Actions to take
[a] In the piece about Michelle, what band did she and Gene Hoglan form?
[b] List every band named in the piece about Michelle.
[c] Continue the piece about Michelle from its last sentence.

** Opening Text block block **

By Bob Nalbandian

I remember once after taking Michelle to a Malice show I introduced her to guitarist Jay Reynolds. A couple weeks later Michelle had bought a guitar and was taking guitar lessons from Jay. Again, that was so Michelle; she was the most driven person I had ever met. As the metal scene started to grow in Orange County, a small group of us local metal fans and aspiring musicians would often meet up at local nightclubs, a record store signing or a concert at the Long Beach Arena. Wherever there was metal, we were out in full-force and Michelle was always right there with us! Another member of the local metal crew was a young aspiring drummer from Long Beach named Gene Hoglan. In fact, I believe I was there when Michelle first met with Gene; they were both 14 or 15 at the time and both had dreams of someday starting their own metal band. A few weeks after that meeting Michelle calls me on the phone, super excited she tells me that she and Gene are forming a band called War God...and from there it all began. I remember how thrilled Michelle was to finally have her very own metal outfit. Michelle's parents, Bob and Marilyn, were so supportive of her music career. At that time I thought it was standard for all parents to hate heavy metal music and what it stood for. But this was definitely not the case here, Michelle's parents not only encouraged and supported Michelle's career decision but they also rented a giant home studio warehouse in Torrance where Michelle and her band were able to rehearse. Unfortunately, War God split-up soon after Gene got the call to join Dark Angel, the then up and coming speed metal outfit who were hot on the heels of Slayer (who had just signed with Metal Blade Records). Michelle was determined to succeed in music, no matter where it would take her. She immediately caught wind of the burgeoning thrash metal scene up in the Bay Area and within weeks made the trek up to San Francisco and was instantly embraced by the Bay Area Bangers.

** Closing Text block block **
** Opening Information shown block **

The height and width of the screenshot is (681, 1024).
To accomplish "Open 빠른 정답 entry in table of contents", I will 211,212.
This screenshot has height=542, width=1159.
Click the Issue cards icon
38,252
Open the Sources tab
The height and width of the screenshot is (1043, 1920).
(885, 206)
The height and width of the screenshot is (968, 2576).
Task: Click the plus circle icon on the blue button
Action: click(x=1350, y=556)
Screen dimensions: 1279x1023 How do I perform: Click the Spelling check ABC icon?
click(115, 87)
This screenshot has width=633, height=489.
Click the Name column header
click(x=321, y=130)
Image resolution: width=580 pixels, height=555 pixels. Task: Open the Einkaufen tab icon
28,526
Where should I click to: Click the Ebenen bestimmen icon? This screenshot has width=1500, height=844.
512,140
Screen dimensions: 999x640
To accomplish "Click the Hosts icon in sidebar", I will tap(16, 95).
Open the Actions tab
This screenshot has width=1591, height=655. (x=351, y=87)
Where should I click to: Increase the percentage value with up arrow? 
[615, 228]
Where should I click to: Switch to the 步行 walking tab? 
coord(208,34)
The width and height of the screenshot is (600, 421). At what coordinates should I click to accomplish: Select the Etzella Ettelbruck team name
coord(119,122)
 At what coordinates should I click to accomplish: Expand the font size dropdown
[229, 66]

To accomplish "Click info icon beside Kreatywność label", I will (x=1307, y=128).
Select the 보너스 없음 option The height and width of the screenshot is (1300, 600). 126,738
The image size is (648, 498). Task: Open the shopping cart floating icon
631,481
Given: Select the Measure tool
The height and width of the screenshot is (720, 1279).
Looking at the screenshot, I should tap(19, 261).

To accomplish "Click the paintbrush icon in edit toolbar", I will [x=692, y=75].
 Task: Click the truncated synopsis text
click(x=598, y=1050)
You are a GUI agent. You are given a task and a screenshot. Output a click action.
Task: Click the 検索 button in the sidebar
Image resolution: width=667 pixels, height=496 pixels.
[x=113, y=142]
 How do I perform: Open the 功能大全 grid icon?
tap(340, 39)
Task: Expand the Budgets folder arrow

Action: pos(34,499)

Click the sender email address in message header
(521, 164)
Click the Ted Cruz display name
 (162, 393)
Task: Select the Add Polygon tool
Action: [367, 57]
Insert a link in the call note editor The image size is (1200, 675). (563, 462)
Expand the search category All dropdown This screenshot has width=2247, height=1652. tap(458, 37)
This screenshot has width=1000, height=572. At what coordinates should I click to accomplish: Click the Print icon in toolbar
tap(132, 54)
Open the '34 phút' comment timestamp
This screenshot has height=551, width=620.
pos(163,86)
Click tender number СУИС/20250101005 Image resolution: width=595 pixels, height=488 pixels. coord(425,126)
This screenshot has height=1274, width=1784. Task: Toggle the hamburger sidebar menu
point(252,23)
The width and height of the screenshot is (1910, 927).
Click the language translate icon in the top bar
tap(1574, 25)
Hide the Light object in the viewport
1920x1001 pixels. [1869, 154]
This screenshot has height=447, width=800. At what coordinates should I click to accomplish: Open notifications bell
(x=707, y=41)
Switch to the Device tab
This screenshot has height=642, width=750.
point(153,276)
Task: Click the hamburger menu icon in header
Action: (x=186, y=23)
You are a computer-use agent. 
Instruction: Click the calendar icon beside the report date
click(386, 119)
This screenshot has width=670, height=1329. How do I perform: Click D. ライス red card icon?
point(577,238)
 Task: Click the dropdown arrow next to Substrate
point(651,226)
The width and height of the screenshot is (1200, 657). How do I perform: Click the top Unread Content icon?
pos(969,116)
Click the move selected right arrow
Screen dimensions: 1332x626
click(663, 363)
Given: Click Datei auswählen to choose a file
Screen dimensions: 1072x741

** Closing Information shown block **

Answers below
[a] War God

[b] Malice, War God, Dark Angel, Slayer

[c]
Michelle moved back to Los Angeles a couple years later and formed the all-female hard rock band Phantom Blue in the late '80s. And it didn't take long before the band signed a deal with Shrapnel Records. I remember how excited Michelle was to be working with Marty Friedman, who produced the band's debut record. Not long after that release Phantom Blue signed to Geffen. That was the time I started at Roadrunner Records (when they opened their first LA office) and I had the pleasure to work with Phantom Blue as they were still licensed to Roadrunner in Europe. These were again great times I shared with Michelle. It was so gratifying for me to witness Michelle blossom from this young, spirited metal fan into a bona fide Rock Goddess. But the fame or success never went to Michelle's head. She was so grounded and she never took anything for granted. Michelle lived for rock n roll and Phantom Blue certainly lead the rock n roll lifestyle, in fact, it's safe to say they lived up to that standard more than most the dude bands in Los Angeles.